▶ [Instructions for the task] Set out the records from the line containing "Task: Click the Text to Columns icon" through the end as a Markdown table with the columns Row and Text, giving each non-blank line its own numbered row.

>> begin

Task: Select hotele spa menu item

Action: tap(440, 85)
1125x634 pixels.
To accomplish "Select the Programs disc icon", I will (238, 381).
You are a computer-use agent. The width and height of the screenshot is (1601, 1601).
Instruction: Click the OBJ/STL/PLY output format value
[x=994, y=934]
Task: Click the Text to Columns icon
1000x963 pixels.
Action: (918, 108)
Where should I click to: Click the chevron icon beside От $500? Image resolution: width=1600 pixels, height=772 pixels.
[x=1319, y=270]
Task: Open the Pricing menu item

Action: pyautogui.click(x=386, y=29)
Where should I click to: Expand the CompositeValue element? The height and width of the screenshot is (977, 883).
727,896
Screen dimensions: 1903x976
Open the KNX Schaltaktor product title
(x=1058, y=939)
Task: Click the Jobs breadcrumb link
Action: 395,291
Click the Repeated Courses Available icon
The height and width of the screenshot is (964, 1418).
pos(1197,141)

>> end

▶ [Finished task]
| Row | Text |
|---|---|
| 1 | Task: Click the Text to Columns icon |
| 2 | 1000x963 pixels. |
| 3 | Action: (918, 108) |
| 4 | Where should I click to: Click the chevron icon beside От $500? Image resolution: width=1600 pixels, height=772 pixels. |
| 5 | [x=1319, y=270] |
| 6 | Task: Open the Pricing menu item |
| 7 | Action: pyautogui.click(x=386, y=29) |
| 8 | Where should I click to: Expand the CompositeValue element? The height and width of the screenshot is (977, 883). |
| 9 | 727,896 |
| 10 | Screen dimensions: 1903x976 |
| 11 | Open the KNX Schaltaktor product title |
| 12 | (x=1058, y=939) |
| 13 | Task: Click the Jobs breadcrumb link |
| 14 | Action: 395,291 |
| 15 | Click the Repeated Courses Available icon |
| 16 | The height and width of the screenshot is (964, 1418). |
| 17 | pos(1197,141) |